Ато Гульлята не удовлетворило предложение жены.
— Нечего собак дразнить, сатану искушать. Позовем Деррыбье к себе, напомним ему об оружии, так он же нас и выдаст. Не ты ли сама твердишь, что человек меняется: завтра он будет совсем не таким, каким был вчера.

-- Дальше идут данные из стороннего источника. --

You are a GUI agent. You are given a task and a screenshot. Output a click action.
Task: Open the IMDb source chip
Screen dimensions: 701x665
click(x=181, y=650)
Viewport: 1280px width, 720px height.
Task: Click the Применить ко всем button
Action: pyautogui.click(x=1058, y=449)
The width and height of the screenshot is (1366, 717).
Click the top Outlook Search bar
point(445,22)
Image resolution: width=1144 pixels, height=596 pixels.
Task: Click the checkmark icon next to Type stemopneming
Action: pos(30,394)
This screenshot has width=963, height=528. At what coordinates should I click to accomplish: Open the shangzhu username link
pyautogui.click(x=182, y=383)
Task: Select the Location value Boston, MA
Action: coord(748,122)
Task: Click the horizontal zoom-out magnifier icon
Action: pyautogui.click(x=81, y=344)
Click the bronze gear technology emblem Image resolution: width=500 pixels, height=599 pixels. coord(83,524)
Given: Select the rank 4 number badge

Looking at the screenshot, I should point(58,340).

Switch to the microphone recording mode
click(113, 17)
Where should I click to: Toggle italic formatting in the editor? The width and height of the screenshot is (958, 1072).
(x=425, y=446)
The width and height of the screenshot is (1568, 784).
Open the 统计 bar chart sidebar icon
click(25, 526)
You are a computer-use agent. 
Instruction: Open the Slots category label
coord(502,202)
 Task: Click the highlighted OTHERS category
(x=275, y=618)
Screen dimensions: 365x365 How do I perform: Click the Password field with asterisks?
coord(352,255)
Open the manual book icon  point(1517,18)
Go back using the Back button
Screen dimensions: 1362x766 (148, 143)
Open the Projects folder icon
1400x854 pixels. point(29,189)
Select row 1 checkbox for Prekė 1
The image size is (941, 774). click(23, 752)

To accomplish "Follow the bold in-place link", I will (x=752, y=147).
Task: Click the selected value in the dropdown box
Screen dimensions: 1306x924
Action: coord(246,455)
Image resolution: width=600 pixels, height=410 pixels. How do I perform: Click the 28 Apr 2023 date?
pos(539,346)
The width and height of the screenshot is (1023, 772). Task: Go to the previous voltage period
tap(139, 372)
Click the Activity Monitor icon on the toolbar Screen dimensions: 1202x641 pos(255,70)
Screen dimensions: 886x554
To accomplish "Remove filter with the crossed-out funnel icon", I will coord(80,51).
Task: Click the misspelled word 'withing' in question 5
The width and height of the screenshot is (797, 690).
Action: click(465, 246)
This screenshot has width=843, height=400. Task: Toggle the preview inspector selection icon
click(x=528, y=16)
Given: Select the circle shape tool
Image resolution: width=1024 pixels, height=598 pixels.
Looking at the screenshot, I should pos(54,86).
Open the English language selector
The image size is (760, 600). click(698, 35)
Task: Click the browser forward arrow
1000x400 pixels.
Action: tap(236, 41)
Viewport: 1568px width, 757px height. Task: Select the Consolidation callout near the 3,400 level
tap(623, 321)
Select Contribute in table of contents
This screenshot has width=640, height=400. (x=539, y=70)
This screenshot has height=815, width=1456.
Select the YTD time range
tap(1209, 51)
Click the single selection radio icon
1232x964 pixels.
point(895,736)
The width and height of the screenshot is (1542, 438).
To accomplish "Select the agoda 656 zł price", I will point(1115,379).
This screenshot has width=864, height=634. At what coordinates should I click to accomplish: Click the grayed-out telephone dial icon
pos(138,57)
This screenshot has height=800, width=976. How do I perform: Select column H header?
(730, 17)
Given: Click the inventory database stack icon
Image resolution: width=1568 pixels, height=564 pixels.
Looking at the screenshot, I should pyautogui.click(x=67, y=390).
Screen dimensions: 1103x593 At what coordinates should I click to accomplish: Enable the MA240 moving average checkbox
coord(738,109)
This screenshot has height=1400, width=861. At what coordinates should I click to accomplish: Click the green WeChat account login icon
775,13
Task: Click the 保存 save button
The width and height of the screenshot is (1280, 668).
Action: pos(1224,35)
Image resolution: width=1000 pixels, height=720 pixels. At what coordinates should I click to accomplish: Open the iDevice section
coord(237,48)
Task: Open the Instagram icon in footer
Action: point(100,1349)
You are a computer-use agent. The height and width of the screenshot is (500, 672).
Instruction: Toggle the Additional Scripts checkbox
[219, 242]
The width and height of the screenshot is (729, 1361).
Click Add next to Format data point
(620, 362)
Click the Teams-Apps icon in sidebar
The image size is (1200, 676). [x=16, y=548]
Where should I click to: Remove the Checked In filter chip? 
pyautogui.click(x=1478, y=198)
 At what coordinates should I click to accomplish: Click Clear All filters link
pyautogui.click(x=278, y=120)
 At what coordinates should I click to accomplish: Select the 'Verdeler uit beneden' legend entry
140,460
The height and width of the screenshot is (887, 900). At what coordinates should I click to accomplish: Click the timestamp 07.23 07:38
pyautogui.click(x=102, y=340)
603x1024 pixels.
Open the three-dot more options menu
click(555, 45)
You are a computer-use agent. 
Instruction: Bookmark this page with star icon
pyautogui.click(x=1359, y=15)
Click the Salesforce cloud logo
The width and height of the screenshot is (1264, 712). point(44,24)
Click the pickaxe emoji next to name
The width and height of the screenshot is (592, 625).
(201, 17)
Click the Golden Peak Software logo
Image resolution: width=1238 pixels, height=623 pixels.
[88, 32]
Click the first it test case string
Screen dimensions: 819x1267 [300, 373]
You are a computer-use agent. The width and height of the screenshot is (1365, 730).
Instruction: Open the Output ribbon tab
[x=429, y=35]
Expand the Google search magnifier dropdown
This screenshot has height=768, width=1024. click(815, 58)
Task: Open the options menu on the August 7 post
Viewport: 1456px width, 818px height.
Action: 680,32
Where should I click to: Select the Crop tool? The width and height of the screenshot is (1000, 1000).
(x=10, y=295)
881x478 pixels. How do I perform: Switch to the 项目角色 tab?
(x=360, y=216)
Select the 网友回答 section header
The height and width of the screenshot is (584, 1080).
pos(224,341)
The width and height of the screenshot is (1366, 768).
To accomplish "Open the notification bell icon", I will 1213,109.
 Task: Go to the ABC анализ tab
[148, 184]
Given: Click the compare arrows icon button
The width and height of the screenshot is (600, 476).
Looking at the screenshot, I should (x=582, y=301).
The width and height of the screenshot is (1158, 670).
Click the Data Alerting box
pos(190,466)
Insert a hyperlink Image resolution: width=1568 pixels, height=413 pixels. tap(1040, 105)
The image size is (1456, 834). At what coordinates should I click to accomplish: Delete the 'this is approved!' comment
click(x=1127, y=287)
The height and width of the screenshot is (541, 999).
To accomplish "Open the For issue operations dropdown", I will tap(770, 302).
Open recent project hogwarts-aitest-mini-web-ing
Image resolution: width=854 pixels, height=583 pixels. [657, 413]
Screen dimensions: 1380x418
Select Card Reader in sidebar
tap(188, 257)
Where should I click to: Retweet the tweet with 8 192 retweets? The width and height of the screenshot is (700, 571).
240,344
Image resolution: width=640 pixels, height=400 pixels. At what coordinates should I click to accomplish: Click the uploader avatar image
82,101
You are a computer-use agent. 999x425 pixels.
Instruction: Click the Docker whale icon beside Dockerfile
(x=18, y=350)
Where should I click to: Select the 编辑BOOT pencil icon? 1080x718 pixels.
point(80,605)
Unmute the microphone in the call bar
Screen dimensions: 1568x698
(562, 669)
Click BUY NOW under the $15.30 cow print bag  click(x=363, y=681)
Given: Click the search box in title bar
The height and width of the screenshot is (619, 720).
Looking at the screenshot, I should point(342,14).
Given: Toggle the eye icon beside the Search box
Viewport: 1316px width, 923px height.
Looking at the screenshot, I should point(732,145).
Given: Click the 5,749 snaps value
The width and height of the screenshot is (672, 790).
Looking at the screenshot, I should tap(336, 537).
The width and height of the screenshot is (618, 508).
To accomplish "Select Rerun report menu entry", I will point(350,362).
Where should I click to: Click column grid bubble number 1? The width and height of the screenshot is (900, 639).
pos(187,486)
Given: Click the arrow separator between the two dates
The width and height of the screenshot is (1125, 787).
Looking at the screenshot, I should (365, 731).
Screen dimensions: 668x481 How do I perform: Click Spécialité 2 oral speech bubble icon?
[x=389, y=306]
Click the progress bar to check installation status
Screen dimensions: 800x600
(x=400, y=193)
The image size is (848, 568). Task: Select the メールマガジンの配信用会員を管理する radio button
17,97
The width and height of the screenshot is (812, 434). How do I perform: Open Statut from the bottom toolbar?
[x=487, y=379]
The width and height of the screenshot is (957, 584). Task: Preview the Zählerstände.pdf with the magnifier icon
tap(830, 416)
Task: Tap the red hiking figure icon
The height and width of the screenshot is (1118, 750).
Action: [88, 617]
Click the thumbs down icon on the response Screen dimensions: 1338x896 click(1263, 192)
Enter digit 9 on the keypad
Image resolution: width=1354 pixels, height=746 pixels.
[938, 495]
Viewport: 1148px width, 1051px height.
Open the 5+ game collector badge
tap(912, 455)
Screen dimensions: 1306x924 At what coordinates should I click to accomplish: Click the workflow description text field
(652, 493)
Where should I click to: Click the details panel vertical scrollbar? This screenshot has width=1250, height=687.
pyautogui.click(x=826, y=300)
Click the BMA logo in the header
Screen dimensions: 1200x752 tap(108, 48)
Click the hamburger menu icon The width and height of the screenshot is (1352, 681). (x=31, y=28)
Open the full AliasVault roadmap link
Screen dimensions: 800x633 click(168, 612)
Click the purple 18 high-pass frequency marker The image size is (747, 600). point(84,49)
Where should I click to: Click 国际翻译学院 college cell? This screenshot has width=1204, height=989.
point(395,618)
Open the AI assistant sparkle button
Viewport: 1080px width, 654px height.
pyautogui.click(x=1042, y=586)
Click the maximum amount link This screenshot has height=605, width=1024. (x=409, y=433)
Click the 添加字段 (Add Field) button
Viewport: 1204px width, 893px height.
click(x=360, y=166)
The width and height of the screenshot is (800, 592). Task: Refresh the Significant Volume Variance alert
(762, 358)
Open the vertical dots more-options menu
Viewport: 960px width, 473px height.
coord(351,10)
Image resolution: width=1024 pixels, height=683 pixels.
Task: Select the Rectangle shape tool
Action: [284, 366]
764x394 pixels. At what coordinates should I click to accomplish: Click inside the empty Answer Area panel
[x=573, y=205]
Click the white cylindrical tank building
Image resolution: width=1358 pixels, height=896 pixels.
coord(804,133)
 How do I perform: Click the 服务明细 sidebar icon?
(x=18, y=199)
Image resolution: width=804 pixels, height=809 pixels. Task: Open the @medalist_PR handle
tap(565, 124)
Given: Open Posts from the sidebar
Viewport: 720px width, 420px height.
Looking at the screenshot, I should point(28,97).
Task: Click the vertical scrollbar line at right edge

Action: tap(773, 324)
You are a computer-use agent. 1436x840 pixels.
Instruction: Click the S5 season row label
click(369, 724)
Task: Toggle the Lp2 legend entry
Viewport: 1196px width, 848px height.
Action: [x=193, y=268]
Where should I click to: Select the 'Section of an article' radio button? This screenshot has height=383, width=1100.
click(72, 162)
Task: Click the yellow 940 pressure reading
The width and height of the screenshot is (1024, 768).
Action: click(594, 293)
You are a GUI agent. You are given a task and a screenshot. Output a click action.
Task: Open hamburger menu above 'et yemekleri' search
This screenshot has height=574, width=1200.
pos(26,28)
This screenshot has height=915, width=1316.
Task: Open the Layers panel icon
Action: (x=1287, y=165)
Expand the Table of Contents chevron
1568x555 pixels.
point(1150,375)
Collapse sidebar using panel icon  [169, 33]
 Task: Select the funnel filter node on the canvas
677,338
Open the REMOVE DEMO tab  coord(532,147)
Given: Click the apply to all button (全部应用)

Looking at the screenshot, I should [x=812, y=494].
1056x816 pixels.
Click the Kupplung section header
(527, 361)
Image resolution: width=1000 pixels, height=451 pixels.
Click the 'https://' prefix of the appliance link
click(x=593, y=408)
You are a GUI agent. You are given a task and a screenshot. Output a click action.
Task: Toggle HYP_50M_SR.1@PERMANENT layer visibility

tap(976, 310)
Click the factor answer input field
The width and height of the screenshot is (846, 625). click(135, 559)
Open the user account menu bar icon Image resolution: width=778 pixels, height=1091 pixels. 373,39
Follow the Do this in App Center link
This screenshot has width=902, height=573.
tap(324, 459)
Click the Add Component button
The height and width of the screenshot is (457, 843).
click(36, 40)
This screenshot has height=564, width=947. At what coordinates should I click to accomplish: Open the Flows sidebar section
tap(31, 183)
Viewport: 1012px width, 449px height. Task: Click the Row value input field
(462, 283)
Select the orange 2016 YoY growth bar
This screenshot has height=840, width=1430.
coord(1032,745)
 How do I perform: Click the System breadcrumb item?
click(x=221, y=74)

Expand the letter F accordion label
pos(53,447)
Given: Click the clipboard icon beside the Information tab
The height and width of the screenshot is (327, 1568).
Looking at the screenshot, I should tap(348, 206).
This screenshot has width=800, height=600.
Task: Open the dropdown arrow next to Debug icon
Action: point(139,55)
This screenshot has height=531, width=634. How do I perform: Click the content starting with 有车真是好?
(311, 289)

Госпожа Амсале косо взглянула на мужа:
— Да, это точно! Человеку верить можно лишь после его похорон. Но говорят же, что дым и смелый человек всегда находят выход. Почему бы нам не попытаться? Хоть он и чужой, но чем черт не шутит! Авось нелегкая вынесет. Может, сумеем договориться. Что ему стоит забрать у нас оружие тихонько, без шума, да и помалкивать?
Ато Гульлят не дослушал ее:
— Оставь ты, пожалуйста. До чего же ты наивна! Кому нынче охота другого выгораживать? Разве не знаешь — челядь только и мечтает, как бы выдать своих хозяев. Кто донес на фитаурари Белячеу, что у того на заднем дворе оружие? Слуга — и заметь, его считали самым преданным. Сегодня не только слуги предают своих хозяев, но и родные дети — родителей. Никто никому не верит. Злое время. Видать, придется нам пойти с повинной, — закончил он.